From a liberty perspective, the concern isn’t abstract. Inflation functions as a hidden tax, eroding purchasing power without lawmakers ever having to go on the record. Unlike explicit tax hikes, inflation allows Washington to spend freely while quietly transferring the cost to savers, wage earners, and retirees.

Inflation Isn’t ‘Defeated’—It’s Embedded

While official inflation numbers have cooled from their peak, prices never came back down. The “new normal” means Americans are paying more for essentials than they were before the Fed’s monetary expansion—and they’re doing so with higher interest rates layered on top.

Massie argues that continued Fed intervention has distorted markets, encouraged reckless federal spending, and delayed real economic correction.

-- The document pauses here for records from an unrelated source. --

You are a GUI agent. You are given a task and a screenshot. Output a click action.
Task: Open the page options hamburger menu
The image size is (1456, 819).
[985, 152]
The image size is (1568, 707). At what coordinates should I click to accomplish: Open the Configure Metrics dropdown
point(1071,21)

“The longer the Fed props up bad policy,” one Massie ally noted, “the more painful the eventual reckoning becomes.”

Rather than allowing markets to adjust naturally, emergency monetary tools have become a crutch—one that benefits Wall Street and Washington first, while Main Street absorbs the long-term damage.

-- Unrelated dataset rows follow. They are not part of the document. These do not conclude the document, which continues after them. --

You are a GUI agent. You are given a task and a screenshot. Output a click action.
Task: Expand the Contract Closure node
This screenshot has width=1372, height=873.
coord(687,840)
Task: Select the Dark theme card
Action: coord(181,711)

A Permanent State of ‘Crisis’

From a pro-liberty standpoint, the danger is bigger than inflation alone. History shows that emergency powers rarely disappear. Whether it’s surveillance authorities, executive orders, or now monetary control, temporary measures tend to calcify into permanent governance.

Massie has warned that the Federal Reserve now operates in a perpetual state of emergency—one that conveniently justifies unlimited intervention whenever markets wobble or politicians overspend.

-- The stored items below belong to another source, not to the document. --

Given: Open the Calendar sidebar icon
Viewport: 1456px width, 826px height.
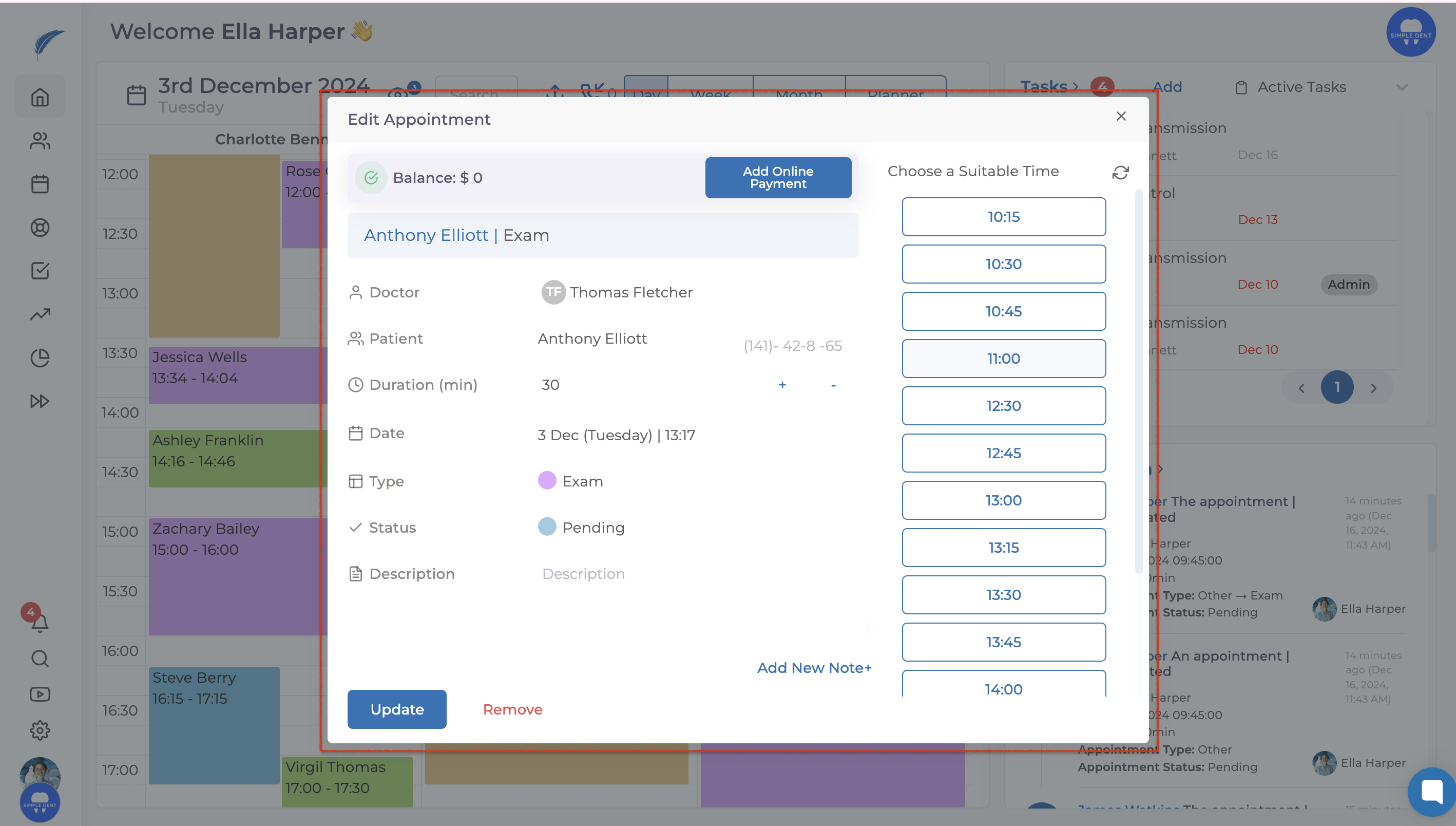Looking at the screenshot, I should tap(40, 184).
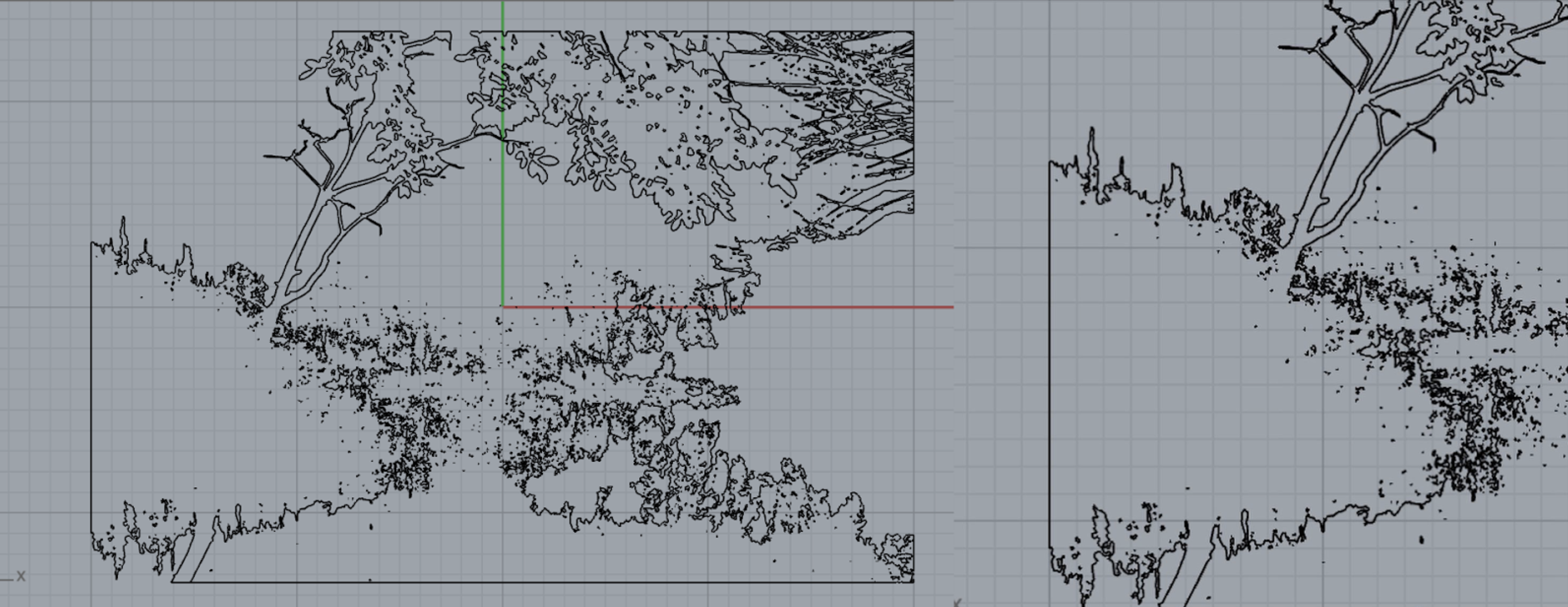Select the left vertical border line of the left drawing
The height and width of the screenshot is (607, 1568).
(91, 396)
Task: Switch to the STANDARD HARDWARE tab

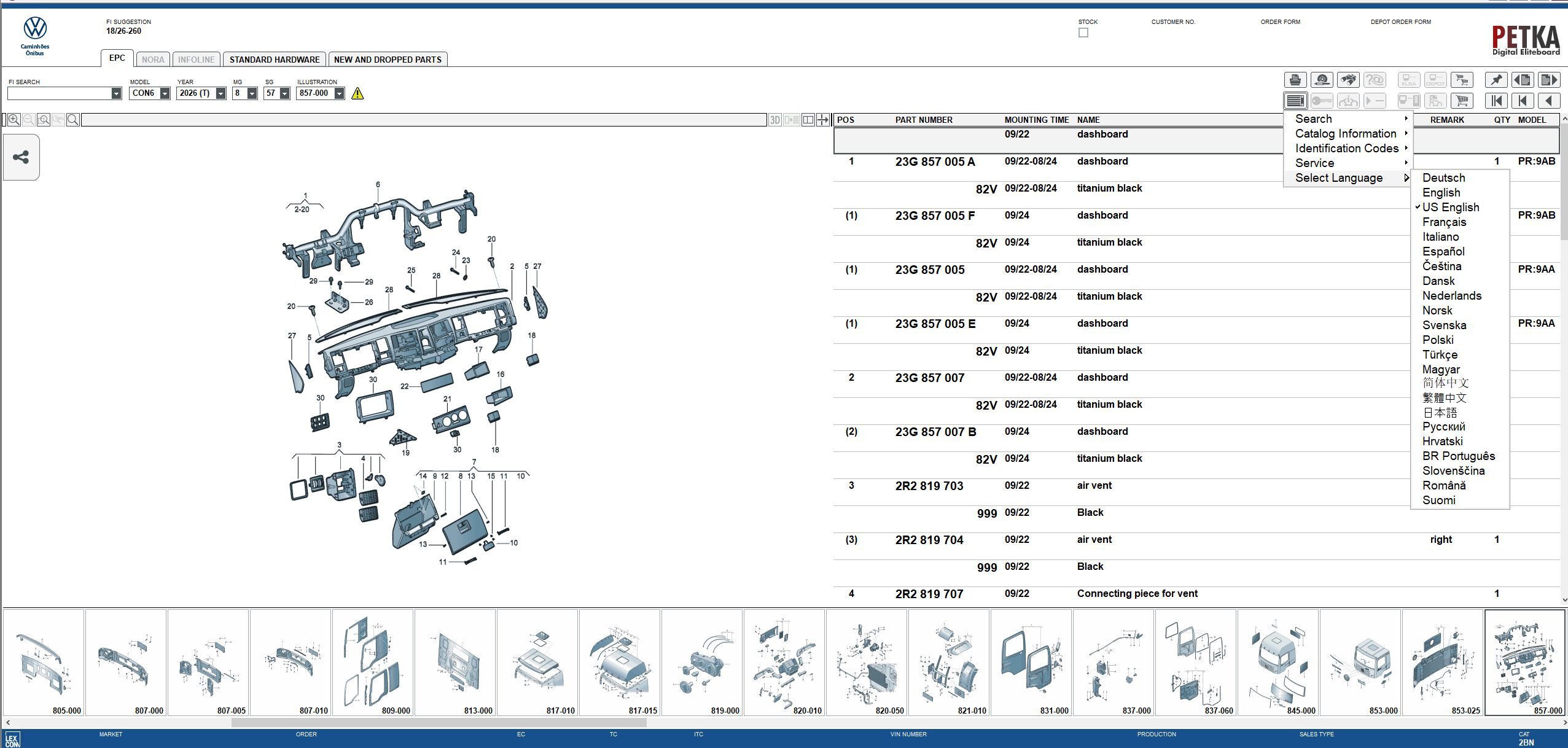Action: (275, 60)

In effect, the Fed has become the enabler of bipartisan fiscal irresponsibility. Congress spends. The Fed monetizes the debt. Americans pay the price through inflation and diminished economic freedom.

Sound Money vs. Central Planning

Massie’s renewed push is rooted in a broader philosophical divide: sound money versus central planning.

Supporters of the Federal Reserve argue that independence from politics is a virtue. Massie counters that independence without accountability is a threat. No agency, he argues, should wield power over the entire economy while remaining insulated from the consent of the governed.

Sound money advocates point out that before the era of endless “emergencies,” inflation was viewed as a failure—not a policy tool. Today, it’s treated as a manageable side effect of economic engineering.

Massie rejects that premise outright.

Why This Fight Matters in 2026

With the national debt accelerating, interest costs consuming a growing share of the federal budget, and Americans increasingly distrustful of institutions, the question of who controls money is no longer academic.

It’s political. It’s constitutional. And it’s deeply personal.

Massie’s stance puts him at odds with both parties’ leadership, the financial establishment, and the permanent bureaucracy. But for liberty-minded Americans, that’s precisely the point.

As 2026 begins, Massie is reminding Washington of an inconvenient truth: there is nothing conservative—or constitutional—about permanent emergency powers.

And as long as inflation continues to erode freedom dollar by dollar, he has no intention of backing down.